A falta que ela me faz
Como bom patrão, resolvi, num momento de insensatez, dar um mês de férias à empregada. No princípio achei até
bom ficar completamente sozinho dentro de casa o dia inteiro. Podia andar para lá e para cá sem encontrar ninguém varrendo
o chão ou espanando os móveis, sair do banheiro apenas de chinelos, trocar de roupa com a porta aberta, falar sozinho
sem passar por maluco.
Na cozinha, enquanto houvesse xícara limpa e não faltassem os ingredientes necessários, preparava eu mesmo o
meu café. Aprendi a apanhar o pão que o padeiro deixava na área – tendo o cuidado de me vestir antes, não fosse a porta
se fechar comigo do lado de fora, como na história do homem nu. Esticar a roupa da cama não era tarefa assim tão complicada:
além do mais, não precisava também ficar uma perfeição, já que à noite voltaria a desarrumá-la. Fazia as refeições na rua,
às vezes filava o jantar de algum amigo e, assim, ia me aguentando, enquanto a empregada não voltasse.
Aos poucos, porém, passei a desejar ardentemente essa volta. O apartamento, ao fim de alguns dias, ganhava um
aspecto lúgubre de navio abandonado. A geladeira começou a fazer gelo por todos os lados – só não tinha água gelada,
pois não me lembrara de encher as garrafas. E agora, ao tentar fazê-lo, verificava que não havia mais água dentro da
talha. Não podia abrir a torneira do filtro, já que não estaria em casa na hora de fechá-la, e com isso acabaria inundando
a cozinha. A um canto do quarto um monte de roupas crescia assustadoramente. A roupa suja lava-se em casa – bem,
mas como? Não sabia sequer o nome da lavanderia onde, pela mão da empregada, tinham ido parar meus ternos, provavelmente para sempre.
E como batiam na porta! O movimento dela lá na cozinha, eu descobria agora, era muito maior do que o meu cá na
frente: vendedores de muamba, passadores de rifa, cobradores de prestação, outras empregadas perguntando por ela.
Um dia surgiu um indivíduo trazendo uma fotografia dela que, segundo me informou, merecera um “tratamento artístico”: fora colorida à mão e colocada num desses medalhões de latão que se veem no cemitério.
– Falta pagar a última prestação – disse o homem.
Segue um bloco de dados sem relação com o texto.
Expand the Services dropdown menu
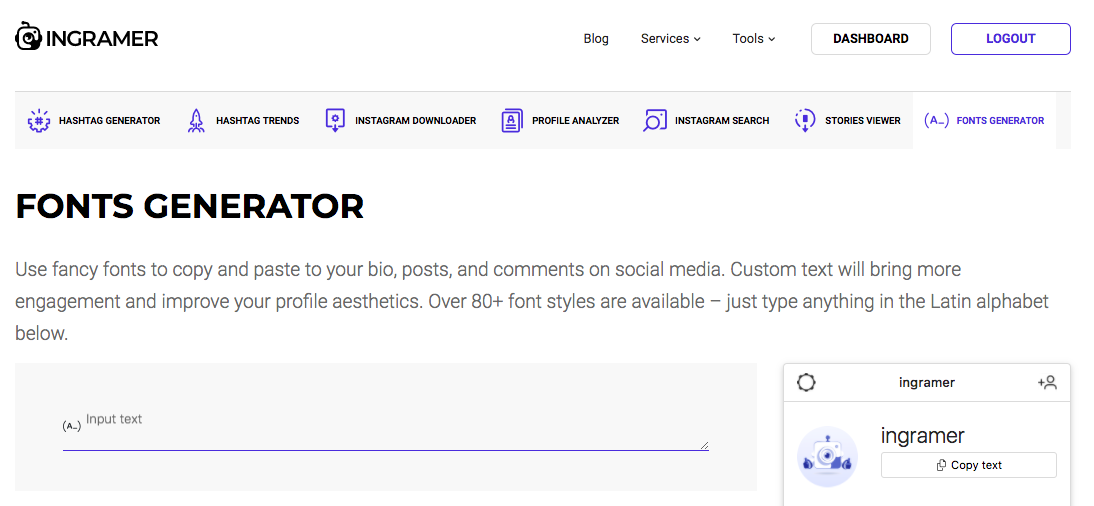 [x=670, y=38]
Paguei o que faltava, que remédio? Sem ao menos ficar sabendo o quanto o pobre já havia pago. E por pouco não
entronizei o retrato na cabeceira de minha cama, como lembrança daquela sem a qual eu simplesmente não sabia viver.
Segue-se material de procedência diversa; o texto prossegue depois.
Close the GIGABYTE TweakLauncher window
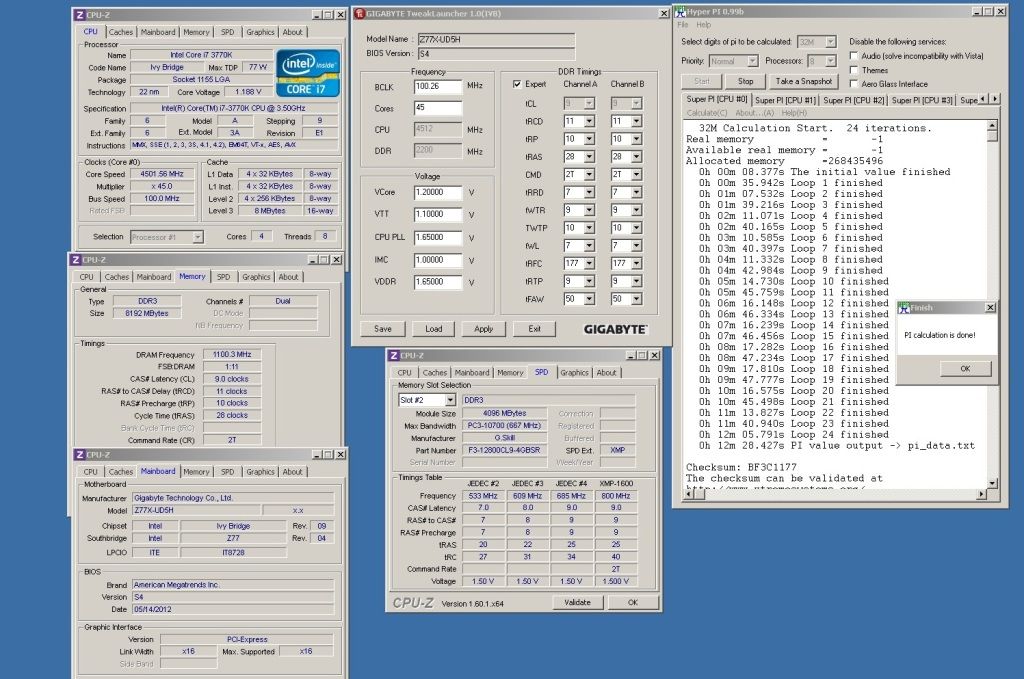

Verdadeiro agravo para a minha solidão era a fina camada de poeira que cobria tudo: não podia mais nem retirar um livro
da estante sem dar logo dois espirros. Os jornais continuavam chegando e já havia jornal velho para todo lado, sem que
eu soubesse como pôr a funcionar o mecanismo que os fazia desaparecer. Descobri também, para meu espanto, que o apartamento não tinha lata de lixo, a toda hora eu tinha de ir lá fora, na área, para jogar na caixa coletora um pedacinho de papel ou
esvaziar um cinzeiro.
Havia outros problemas difíceis de enfrentar. Um dos piores era o do pão: todas as manhãs, enquanto eu dormia, o
padeiro deixava à porta um pão quilométrico, do qual eu comia apenas uma pontinha – e na cozinha já se juntava uma
quantidade de pão que daria para alimentar um exército, não sabia como fazer parar. Nem só de pão vive o homem.
Eu poderia enfrentar tudo, mas estar ensaboado debaixo do chuveiro e ouvir lá na sala o telefonema esperado, sem
que houvesse ninguém para atender, era demais para a minha aflição.
Até que um dia, como uma projeção do estado de sinistro abandono em que me via atirado, comecei a sentir no ar um
vago mau cheiro. Intrigado, olhei as solas dos sapatos, para ver se havia pisado em alguma coisa lá na rua. Depois saí farejando
o ar aqui e ali como um perdigueiro, e acabei sendo conduzido à cozinha, onde ultimamente já não ousava entrar.
No que abri a porta, o mau cheiro me atingiu como uma bofetada. Vinha do fogão, certamente. Aproximei-me, protegendo o nariz com uma das mãos, enquanto me curvava e com a outra abria o forno.
– Oh não! – recuei horrorizado.
Na panela, a carne assada, que a empregada gentilmente deixara preparada para mim antes de partir, se decompunha num asqueroso caldo putrefato, onde pequenas formas brancas se agitavam.
Mudei-me no mesmo dia para um hotel.
(SABINO, Fernando. As Melhores Crônicas de Fernando Sabino. Rio de Janeiro, Record, 1986.)